## REQUIREMENT
Transcribe the listing word for word. Begin at its first line and end with the line containing "Tisk (345, 2148)".

*** SUPPLIED DATA ***

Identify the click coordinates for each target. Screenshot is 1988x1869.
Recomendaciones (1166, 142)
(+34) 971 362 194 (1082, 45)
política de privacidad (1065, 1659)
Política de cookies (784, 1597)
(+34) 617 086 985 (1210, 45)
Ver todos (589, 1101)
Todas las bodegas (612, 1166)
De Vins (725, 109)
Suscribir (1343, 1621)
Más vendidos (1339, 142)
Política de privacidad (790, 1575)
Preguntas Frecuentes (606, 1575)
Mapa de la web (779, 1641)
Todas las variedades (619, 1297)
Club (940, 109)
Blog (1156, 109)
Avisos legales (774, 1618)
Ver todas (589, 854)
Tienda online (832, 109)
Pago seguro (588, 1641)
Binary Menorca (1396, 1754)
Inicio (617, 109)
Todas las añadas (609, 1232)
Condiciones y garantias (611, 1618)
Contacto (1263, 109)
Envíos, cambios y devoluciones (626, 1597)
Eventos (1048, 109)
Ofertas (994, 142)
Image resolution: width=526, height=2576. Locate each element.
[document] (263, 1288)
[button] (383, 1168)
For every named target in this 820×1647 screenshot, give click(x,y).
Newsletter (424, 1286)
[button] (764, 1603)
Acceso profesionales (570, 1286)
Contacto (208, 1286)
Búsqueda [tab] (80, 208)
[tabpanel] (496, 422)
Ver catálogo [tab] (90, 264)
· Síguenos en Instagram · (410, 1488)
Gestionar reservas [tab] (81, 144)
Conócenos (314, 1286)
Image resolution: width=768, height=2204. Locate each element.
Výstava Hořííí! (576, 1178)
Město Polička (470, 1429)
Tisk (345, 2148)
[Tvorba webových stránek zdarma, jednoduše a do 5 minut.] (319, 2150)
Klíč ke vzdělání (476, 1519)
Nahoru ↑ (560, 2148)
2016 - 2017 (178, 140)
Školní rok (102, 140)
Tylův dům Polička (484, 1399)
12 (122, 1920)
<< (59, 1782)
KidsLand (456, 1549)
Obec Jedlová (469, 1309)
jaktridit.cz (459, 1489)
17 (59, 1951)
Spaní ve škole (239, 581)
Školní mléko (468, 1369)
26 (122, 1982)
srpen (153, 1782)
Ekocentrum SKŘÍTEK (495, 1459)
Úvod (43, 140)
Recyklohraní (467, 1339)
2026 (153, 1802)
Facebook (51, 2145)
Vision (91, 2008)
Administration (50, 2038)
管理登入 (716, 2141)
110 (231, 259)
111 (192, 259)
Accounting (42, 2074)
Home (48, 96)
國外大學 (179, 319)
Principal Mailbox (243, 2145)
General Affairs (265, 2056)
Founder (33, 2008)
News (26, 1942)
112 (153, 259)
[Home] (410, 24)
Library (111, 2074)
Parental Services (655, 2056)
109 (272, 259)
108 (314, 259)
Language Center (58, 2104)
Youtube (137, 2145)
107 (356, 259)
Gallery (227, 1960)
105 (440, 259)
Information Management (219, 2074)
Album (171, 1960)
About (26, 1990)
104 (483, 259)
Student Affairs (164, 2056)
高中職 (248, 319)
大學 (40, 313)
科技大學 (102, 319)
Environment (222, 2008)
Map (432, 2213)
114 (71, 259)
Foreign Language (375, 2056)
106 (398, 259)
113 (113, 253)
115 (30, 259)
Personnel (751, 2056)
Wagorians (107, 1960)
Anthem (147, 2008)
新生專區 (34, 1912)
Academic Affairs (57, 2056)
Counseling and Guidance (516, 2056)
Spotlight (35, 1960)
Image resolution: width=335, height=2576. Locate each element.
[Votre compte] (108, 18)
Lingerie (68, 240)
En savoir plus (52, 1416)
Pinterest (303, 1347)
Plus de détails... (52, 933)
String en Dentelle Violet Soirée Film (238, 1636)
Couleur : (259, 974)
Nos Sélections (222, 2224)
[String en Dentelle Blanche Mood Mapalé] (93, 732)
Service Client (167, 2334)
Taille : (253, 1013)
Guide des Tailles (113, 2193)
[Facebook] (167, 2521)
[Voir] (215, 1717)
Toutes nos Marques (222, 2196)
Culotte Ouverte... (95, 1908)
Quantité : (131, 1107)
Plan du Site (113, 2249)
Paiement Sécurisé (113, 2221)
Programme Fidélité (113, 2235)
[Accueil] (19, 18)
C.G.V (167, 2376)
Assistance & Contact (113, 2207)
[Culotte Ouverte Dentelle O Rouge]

***

## YOUR RESPONSE
Identify the click coordinates for each target. Screenshot is 1988x1869.
Recomendaciones (1166, 142)
(+34) 971 362 194 (1082, 45)
política de privacidad (1065, 1659)
Política de cookies (784, 1597)
(+34) 617 086 985 (1210, 45)
Ver todos (589, 1101)
Todas las bodegas (612, 1166)
De Vins (725, 109)
Suscribir (1343, 1621)
Más vendidos (1339, 142)
Política de privacidad (790, 1575)
Preguntas Frecuentes (606, 1575)
Mapa de la web (779, 1641)
Todas las variedades (619, 1297)
Club (940, 109)
Blog (1156, 109)
Avisos legales (774, 1618)
Ver todas (589, 854)
Tienda online (832, 109)
Pago seguro (588, 1641)
Binary Menorca (1396, 1754)
Inicio (617, 109)
Todas las añadas (609, 1232)
Condiciones y garantias (611, 1618)
Contacto (1263, 109)
Envíos, cambios y devoluciones (626, 1597)
Eventos (1048, 109)
Ofertas (994, 142)
Image resolution: width=526, height=2576. Locate each element.
[document] (263, 1288)
[button] (383, 1168)
For every named target in this 820×1647 screenshot, give click(x,y).
Newsletter (424, 1286)
[button] (764, 1603)
Acceso profesionales (570, 1286)
Contacto (208, 1286)
Búsqueda [tab] (80, 208)
[tabpanel] (496, 422)
Ver catálogo [tab] (90, 264)
· Síguenos en Instagram · (410, 1488)
Gestionar reservas [tab] (81, 144)
Conócenos (314, 1286)
Image resolution: width=768, height=2204. Locate each element.
Výstava Hořííí! (576, 1178)
Město Polička (470, 1429)
Tisk (345, 2148)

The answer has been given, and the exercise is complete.